BRIEF - Pick out every line in the items below that contains the word "Click", treating uppercase and lowercase letters as distinct.

[Begin]

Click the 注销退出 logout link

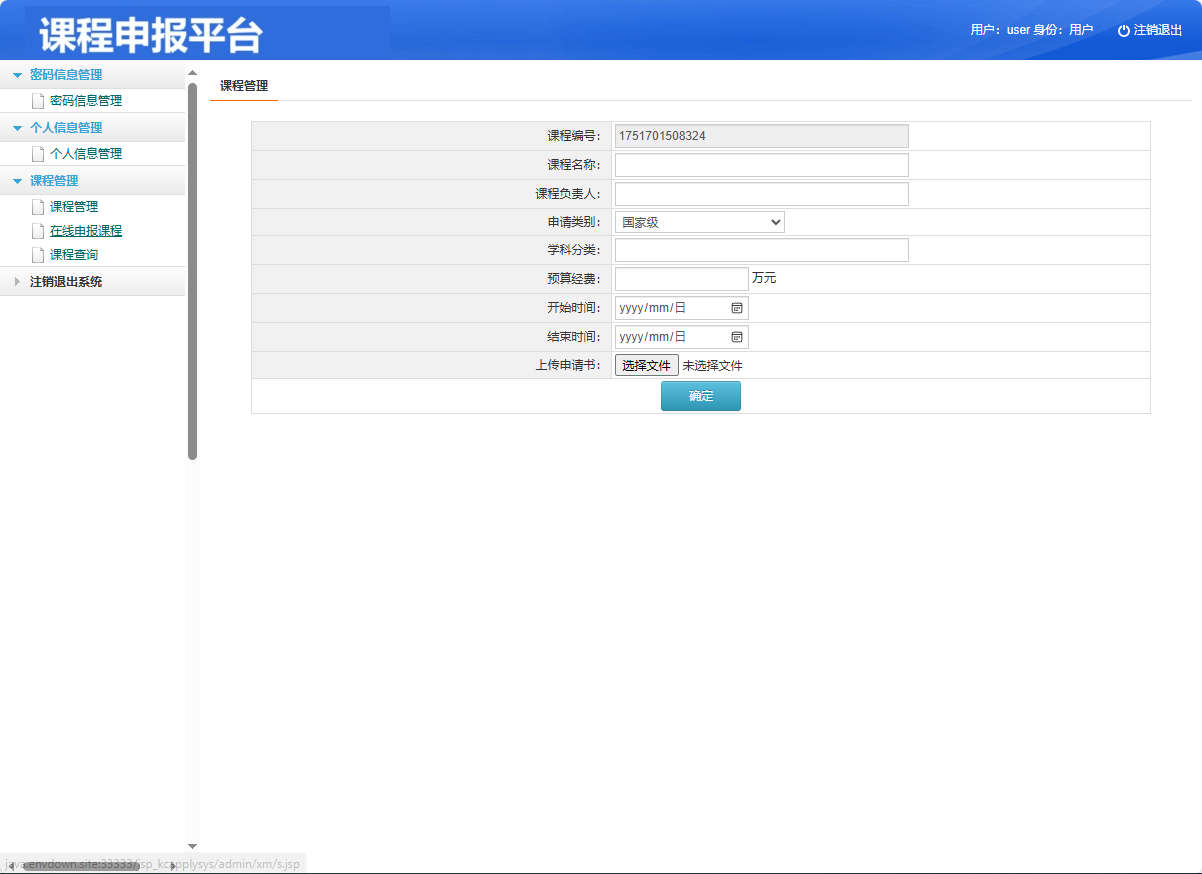coord(1156,29)
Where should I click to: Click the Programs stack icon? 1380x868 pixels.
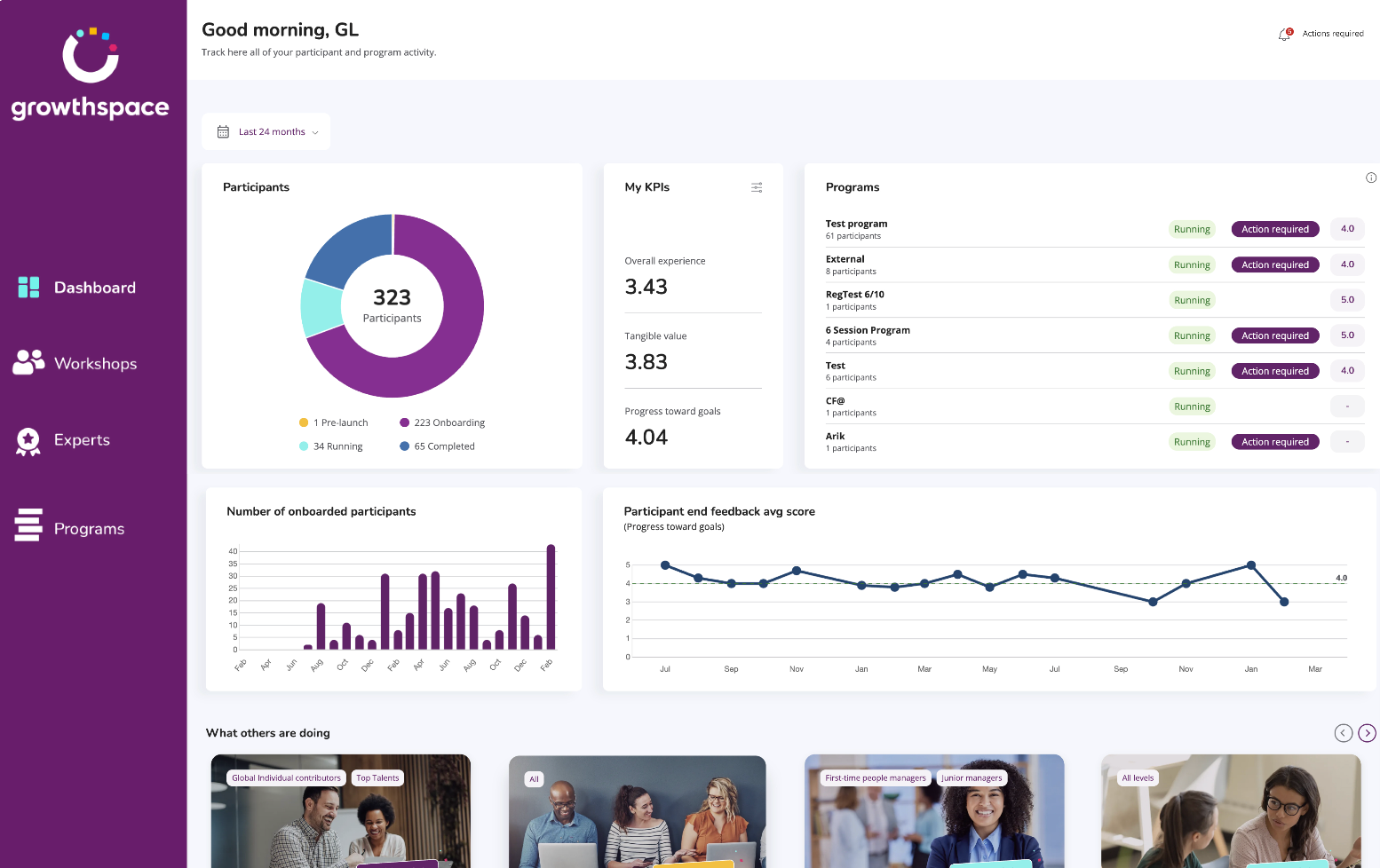(x=28, y=525)
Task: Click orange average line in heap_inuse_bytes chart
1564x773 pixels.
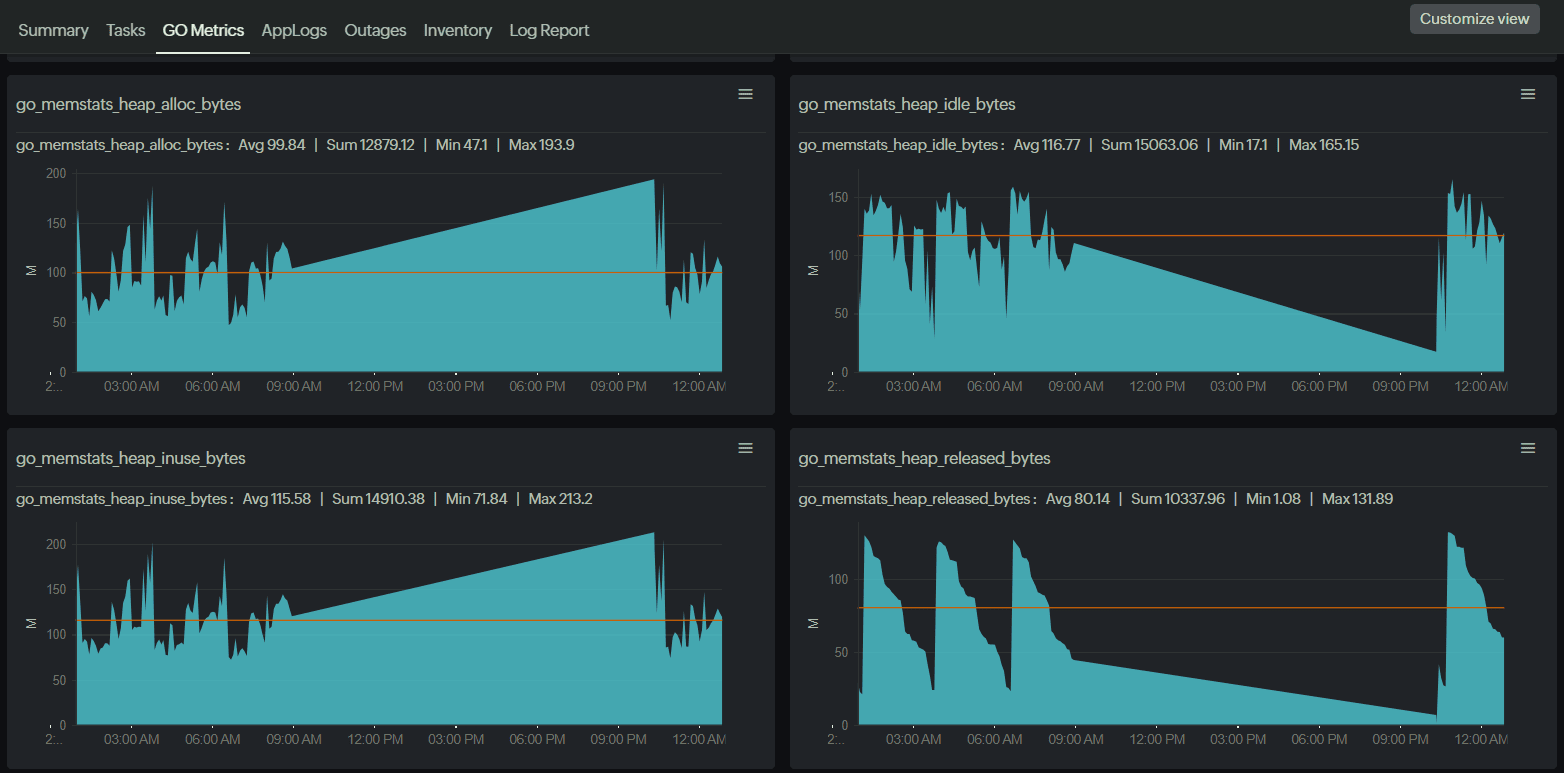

[End]

OUTPUT -
Click the 注销退出 logout link
Where should I click to: Click the Programs stack icon? 1380x868 pixels.
Task: Click orange average line in heap_inuse_bytes chart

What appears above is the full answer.